In February 2024, Sports Illustrateds gaming publication GLHF reported that ZA/UM was laying off about 25% of its staff, including Tuulik and Klindžić, cancelling X7, and confirmed the earlier cancellation of Y12. Tuulik noted that the layoffs primarily targeted women and team members who had raised complaints about working conditions. PC Gamer reported that the only remaining projects at ZA/UM were M0, a Disco Elysium mobile game, and C4, an unrelated RPG.

=== Spiritual sequels and related games ===
ZA/UM's C4 project was later revealed to be Zero Parades: For Dead Spies, an RPG with the same narrative and art style as Disco Elysium, involving a female spy convincing her former collaborators to regroup for a mission. Previews for the game identified Zero Parades as having numerous similar visual elements as Disco Elysium, including its art style and user interface. The game was released in May 2026. Two months after its release, ZA/UM said Zero Parades did not sell as well as expected to maintain their current employee count, and were laying off up to 32 staff.

The conflicts around the ZA/UM studio and breakup of the team led to four different projects from different members each seeking to be a successor to Disco Elysium, in addition to Zero Parades. After leaving ZA/UM, Kurvitz and Rostov launched Red Info in June 2022, a development studio to work on a spiritual successor to Disco Elysium. Red Info has been backed by at least $10 million in funding by NetEase and has brought writer Chris Avellone to help.

The other three spiritual successor projects were announced nearly simultaneously in October 2024 by three separate studios, each with some former members of ZA/UM.
- Longdue includes Martin Luiga—formerly of Red Info—plus Disco Elysium narrator Lenval Brown and other developers from Bungie and Rockstar Games. Longdue announced their game Hopetown was funded via a Kickstarter campaign in April 2025.
- Dark Math Games was founded by investor Linnamae, and includes Kender and other ZA/UM developers. Dark Math is developing Tangerine Antarctic (previously named XXX Nightshift). Tangerine Antarctic is set in a fictional ski resort located at Mount Hope in Antarctica, with "Tangerine Antarctic" the name of the hotel for the resort, and where the characters must solve a murder mystery among the guests that are stuck at the hotel due to a snowstorm. Unlike Disco Elysiums isometric view, the game will be played by a third-person camera.
- Summer Eternal was founded by writers Argo Tuulik and Dora Klindžić. Both had worked previously with Dark Math and Longdue, but left these studios due to internal conflicts. Summer Eternal later brought on Olga Moskvina and other senior developers from ZA/UM.

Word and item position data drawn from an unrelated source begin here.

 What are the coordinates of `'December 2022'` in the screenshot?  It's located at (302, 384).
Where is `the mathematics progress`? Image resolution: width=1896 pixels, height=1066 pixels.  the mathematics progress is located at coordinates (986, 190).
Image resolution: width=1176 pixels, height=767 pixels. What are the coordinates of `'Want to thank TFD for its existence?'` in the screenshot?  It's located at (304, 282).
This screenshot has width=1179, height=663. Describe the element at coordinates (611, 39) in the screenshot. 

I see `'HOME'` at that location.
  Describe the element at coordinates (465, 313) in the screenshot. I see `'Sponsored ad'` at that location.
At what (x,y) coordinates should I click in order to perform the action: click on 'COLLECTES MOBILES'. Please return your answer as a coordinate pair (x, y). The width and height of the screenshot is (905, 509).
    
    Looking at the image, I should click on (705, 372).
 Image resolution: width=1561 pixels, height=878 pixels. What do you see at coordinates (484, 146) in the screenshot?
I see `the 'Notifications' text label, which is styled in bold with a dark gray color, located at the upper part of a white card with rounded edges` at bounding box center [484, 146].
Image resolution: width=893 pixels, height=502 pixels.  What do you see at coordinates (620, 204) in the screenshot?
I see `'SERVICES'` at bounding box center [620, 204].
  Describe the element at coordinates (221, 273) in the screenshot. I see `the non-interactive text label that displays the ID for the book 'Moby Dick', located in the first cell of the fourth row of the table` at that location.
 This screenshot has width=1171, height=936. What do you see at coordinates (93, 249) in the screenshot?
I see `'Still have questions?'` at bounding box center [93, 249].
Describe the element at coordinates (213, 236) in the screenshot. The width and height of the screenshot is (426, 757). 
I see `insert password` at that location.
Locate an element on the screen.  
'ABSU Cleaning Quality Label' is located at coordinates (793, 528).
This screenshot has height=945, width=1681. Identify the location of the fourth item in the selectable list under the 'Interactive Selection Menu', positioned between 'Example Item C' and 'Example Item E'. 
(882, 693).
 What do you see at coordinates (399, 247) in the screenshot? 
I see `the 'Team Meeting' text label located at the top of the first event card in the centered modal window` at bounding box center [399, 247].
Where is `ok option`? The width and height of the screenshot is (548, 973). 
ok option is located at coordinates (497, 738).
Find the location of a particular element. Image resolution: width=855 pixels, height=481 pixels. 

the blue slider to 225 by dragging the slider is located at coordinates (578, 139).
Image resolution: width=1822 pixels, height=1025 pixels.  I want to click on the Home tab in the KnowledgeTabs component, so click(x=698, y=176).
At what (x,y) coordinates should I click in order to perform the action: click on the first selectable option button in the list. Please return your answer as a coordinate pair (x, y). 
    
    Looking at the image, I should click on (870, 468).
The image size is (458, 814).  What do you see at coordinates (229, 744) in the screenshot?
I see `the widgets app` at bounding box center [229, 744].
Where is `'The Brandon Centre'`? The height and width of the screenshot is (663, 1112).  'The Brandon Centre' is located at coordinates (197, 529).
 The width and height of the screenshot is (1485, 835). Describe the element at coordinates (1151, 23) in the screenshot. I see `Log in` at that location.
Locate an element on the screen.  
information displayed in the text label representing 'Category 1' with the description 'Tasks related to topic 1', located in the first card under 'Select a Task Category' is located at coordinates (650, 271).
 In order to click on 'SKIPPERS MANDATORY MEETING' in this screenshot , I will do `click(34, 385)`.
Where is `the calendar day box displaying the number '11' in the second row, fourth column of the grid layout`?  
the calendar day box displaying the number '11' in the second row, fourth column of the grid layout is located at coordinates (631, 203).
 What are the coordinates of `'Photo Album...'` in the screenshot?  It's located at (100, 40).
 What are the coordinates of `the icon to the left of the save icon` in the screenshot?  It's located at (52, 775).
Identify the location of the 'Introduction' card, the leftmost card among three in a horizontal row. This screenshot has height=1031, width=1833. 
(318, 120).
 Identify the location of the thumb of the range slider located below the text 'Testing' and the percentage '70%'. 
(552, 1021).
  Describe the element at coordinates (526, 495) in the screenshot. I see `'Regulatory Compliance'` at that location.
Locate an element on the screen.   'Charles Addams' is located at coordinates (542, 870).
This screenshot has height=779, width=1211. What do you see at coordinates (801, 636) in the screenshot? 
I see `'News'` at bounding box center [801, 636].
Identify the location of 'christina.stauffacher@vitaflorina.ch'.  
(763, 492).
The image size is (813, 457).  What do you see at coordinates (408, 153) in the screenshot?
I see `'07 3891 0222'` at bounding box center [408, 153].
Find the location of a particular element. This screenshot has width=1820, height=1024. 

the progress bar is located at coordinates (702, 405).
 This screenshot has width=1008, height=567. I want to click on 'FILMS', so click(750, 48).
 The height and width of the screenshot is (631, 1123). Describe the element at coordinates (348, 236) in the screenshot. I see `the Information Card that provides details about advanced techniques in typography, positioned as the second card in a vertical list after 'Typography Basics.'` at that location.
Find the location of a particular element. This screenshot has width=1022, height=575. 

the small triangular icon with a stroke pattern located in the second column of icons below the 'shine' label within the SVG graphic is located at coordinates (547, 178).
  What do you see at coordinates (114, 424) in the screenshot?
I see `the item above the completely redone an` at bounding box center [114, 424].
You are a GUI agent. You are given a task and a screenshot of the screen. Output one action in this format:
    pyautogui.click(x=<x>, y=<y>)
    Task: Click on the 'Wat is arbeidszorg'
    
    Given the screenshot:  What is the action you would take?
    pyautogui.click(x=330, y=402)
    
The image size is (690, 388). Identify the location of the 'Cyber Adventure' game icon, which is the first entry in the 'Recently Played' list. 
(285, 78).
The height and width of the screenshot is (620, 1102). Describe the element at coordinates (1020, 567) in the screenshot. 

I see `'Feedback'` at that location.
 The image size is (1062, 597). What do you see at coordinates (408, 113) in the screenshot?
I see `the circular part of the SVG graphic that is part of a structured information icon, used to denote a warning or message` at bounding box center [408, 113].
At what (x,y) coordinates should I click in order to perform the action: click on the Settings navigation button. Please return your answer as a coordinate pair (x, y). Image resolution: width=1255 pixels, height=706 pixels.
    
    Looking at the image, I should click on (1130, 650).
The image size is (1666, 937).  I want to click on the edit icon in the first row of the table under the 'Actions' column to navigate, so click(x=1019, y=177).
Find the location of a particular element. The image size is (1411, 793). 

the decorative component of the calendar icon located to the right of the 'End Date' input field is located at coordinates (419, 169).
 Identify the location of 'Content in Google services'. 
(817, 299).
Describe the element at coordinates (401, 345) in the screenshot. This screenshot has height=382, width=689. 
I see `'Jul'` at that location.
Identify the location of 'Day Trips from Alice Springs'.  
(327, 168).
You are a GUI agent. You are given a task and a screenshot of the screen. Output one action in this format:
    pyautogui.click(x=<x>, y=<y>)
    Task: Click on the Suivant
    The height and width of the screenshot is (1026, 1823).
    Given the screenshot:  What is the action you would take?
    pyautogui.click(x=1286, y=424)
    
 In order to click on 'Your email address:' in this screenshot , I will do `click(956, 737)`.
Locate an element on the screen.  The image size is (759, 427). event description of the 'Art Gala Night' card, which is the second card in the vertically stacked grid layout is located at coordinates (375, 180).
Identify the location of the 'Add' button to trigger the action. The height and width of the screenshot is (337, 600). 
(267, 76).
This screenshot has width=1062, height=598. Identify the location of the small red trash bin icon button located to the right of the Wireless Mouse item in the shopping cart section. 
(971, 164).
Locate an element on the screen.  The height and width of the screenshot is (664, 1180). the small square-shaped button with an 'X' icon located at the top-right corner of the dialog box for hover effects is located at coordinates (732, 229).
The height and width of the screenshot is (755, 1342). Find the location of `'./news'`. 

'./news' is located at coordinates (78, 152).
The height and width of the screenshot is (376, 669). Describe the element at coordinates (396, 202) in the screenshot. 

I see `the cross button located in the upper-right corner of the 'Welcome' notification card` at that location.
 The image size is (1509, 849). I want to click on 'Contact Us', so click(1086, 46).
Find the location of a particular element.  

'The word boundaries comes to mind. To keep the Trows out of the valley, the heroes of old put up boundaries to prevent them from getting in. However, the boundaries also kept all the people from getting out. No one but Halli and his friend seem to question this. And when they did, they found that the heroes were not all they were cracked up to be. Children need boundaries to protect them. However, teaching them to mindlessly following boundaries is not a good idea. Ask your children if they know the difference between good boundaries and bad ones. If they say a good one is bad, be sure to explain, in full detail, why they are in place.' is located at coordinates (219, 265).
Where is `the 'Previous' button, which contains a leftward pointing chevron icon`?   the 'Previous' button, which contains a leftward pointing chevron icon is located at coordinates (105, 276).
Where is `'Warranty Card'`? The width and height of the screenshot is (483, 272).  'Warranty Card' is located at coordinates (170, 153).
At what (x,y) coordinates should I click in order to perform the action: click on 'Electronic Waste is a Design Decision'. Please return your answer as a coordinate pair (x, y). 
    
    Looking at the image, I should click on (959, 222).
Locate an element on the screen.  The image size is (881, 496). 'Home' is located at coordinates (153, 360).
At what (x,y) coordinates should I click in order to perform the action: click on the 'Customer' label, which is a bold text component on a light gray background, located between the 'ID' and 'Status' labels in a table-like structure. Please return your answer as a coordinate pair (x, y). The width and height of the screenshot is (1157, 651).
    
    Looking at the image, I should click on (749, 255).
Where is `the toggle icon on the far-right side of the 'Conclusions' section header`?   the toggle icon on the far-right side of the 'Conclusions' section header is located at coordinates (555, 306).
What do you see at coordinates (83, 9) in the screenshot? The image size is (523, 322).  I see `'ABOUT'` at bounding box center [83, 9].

Disco Elysiums non-traditional approach to a role-playing game has inspired at least one developer to follow a similar path for Esoteric Ebb. The game was inspired by both Disco Elysium and Planescape: Torment, taking place in a more traditional fantasy setting, and like Disco Elysium does not have direct combat but instead skill checks made against the player-character's various internal voices representing different character attributes.